TASK BRIEF = In full and without alteration, return the records below.

========================

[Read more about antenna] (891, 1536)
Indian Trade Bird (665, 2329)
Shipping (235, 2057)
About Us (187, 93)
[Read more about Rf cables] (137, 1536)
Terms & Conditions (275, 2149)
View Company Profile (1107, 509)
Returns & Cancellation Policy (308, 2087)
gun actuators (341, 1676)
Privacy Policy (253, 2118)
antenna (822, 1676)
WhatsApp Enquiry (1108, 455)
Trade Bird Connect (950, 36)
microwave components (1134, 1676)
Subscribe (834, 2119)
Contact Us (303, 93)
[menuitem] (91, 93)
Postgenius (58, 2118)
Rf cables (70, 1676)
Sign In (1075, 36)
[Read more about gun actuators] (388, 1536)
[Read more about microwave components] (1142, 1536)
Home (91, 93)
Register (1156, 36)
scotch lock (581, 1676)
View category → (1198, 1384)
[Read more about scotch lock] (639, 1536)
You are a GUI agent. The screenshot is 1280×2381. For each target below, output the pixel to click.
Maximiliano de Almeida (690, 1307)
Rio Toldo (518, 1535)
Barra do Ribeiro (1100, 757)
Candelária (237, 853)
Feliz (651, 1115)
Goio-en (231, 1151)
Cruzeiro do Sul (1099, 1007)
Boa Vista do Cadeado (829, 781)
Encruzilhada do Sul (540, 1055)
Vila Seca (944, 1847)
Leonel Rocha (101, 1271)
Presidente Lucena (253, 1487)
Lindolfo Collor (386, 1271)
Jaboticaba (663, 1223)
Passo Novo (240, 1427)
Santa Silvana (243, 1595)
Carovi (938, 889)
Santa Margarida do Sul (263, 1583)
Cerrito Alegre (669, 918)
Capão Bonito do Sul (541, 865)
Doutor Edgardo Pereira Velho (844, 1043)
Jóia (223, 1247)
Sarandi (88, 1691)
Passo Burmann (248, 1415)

========================

RESPONSE =
[Read more about antenna] (891, 1536)
Indian Trade Bird (665, 2329)
Shipping (235, 2057)
About Us (187, 93)
[Read more about Rf cables] (137, 1536)
Terms & Conditions (275, 2149)
View Company Profile (1107, 509)
Returns & Cancellation Policy (308, 2087)
gun actuators (341, 1676)
Privacy Policy (253, 2118)
antenna (822, 1676)
WhatsApp Enquiry (1108, 455)
Trade Bird Connect (950, 36)
microwave components (1134, 1676)
Subscribe (834, 2119)
Contact Us (303, 93)
[menuitem] (91, 93)
Postgenius (58, 2118)
Rf cables (70, 1676)
Sign In (1075, 36)
[Read more about gun actuators] (388, 1536)
[Read more about microwave components] (1142, 1536)
Home (91, 93)
Register (1156, 36)
scotch lock (581, 1676)
View category → (1198, 1384)
[Read more about scotch lock] (639, 1536)
You are a GUI agent. The screenshot is 1280×2381. For each target below, output the pixel to click.
Maximiliano de Almeida (690, 1307)
Rio Toldo (518, 1535)
Barra do Ribeiro (1100, 757)
Candelária (237, 853)
Feliz (651, 1115)
Goio-en (231, 1151)
Cruzeiro do Sul (1099, 1007)
Boa Vista do Cadeado (829, 781)
Encruzilhada do Sul (540, 1055)
Vila Seca (944, 1847)
Leonel Rocha (101, 1271)
Presidente Lucena (253, 1487)
Lindolfo Collor (386, 1271)
Jaboticaba (663, 1223)
Passo Novo (240, 1427)
Santa Silvana (243, 1595)
Carovi (938, 889)
Santa Margarida do Sul (263, 1583)
Cerrito Alegre (669, 918)
Capão Bonito do Sul (541, 865)
Doutor Edgardo Pereira Velho (844, 1043)
Jóia (223, 1247)
Sarandi (88, 1691)
Passo Burmann (248, 1415)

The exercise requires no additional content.